Cllr Stewart said: "This extra investment in schools, social services, our roads, our environment and our city centre reflect Swansea people's priorities, which was clear from the consultation process.

"On top of the money we have already pledged for these services, today I have announced a number of initiatives that are designed to help residents and businesses and improve our city as a place to live, work and enjoy.

"These include a £1m fund for essential repairs to our schools and £500k for new 3G sports pitches which we will look to locate in schools but which will be available to the wider community.

"Local businesses in our outlying areas have asked for support and we will have targeted free parking on certain days to help them.

"Following on from the huge success of our 48-hour pothole repair pledge we will also make a rapid response to fly-tipping incidents in the city.

"It has always been our aim to attract and stage nationally significant events in Swansea that prove popular with residents and attract hundreds of thousands of visitors to boost the local economy. We have made the Wales National Airshow an annual event and it is set to be bigger and better this year. We will re-introduce a bigger and better Christmas parade in the city centre and we are in discussions about further events, details of which will be announced as soon as we can."

Work is also under way on a new energy efficient council house development at Milford Way, with another set for Birchgrove. There are plans to extensively expand this programme in the future.

Cllr Stewart said: "We are working on a new housing delivery model that will see the council become a major house builder in Swansea, providing energy efficient affordable homes for Swansea people which will be funded directly by income from council house rents. We will also invest around £150m in our existing housing stock in the next three years."

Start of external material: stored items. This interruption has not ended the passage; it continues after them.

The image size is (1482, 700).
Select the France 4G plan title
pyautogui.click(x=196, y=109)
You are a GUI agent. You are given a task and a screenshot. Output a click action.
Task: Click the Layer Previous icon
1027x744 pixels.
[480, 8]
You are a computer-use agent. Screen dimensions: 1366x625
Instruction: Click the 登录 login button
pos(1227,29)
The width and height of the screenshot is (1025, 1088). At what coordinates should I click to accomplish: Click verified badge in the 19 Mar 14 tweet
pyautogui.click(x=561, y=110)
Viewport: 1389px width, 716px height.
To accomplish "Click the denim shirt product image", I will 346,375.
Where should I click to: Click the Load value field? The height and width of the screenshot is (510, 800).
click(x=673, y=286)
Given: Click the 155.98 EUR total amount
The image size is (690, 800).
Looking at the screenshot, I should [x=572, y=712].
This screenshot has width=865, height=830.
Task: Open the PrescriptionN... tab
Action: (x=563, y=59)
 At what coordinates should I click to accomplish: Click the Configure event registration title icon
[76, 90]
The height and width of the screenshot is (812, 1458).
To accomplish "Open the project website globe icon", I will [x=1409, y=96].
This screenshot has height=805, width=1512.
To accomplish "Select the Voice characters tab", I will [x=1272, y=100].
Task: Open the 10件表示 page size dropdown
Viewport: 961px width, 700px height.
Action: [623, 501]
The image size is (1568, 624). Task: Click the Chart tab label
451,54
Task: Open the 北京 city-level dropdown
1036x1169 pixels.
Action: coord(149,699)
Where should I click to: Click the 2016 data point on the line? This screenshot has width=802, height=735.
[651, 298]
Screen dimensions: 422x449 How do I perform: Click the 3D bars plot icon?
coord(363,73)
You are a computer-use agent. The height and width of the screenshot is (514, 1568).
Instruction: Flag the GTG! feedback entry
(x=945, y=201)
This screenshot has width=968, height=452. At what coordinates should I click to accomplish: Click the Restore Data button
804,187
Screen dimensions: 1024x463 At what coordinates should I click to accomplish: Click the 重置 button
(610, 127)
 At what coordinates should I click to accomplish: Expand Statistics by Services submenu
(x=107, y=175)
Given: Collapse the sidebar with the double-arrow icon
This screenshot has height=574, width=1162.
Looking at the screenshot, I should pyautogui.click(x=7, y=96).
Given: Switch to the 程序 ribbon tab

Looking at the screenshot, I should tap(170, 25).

Cllr Stewart said the increase in council tax had been kept as low as possible in the face of continued austerity and struck a sensible balance between the need to not only maintain but invest in current services, especially in education, but also recognise many families in Swansea were struggling to make ends meet.

He added: "I want to reassure families and householders that the extra income from council tax, equivalent to 45p per week, will go entirely to support services that make an important difference in residents' lives."

The council is continuing to make efficiency savings including reductions in senior management and support costs. Around 144 posts could be affected by the savings proposals, although the council has a strong track record in minimising compulsory redundancies.

The budget will now go to Full Council on February 23 for a final decision.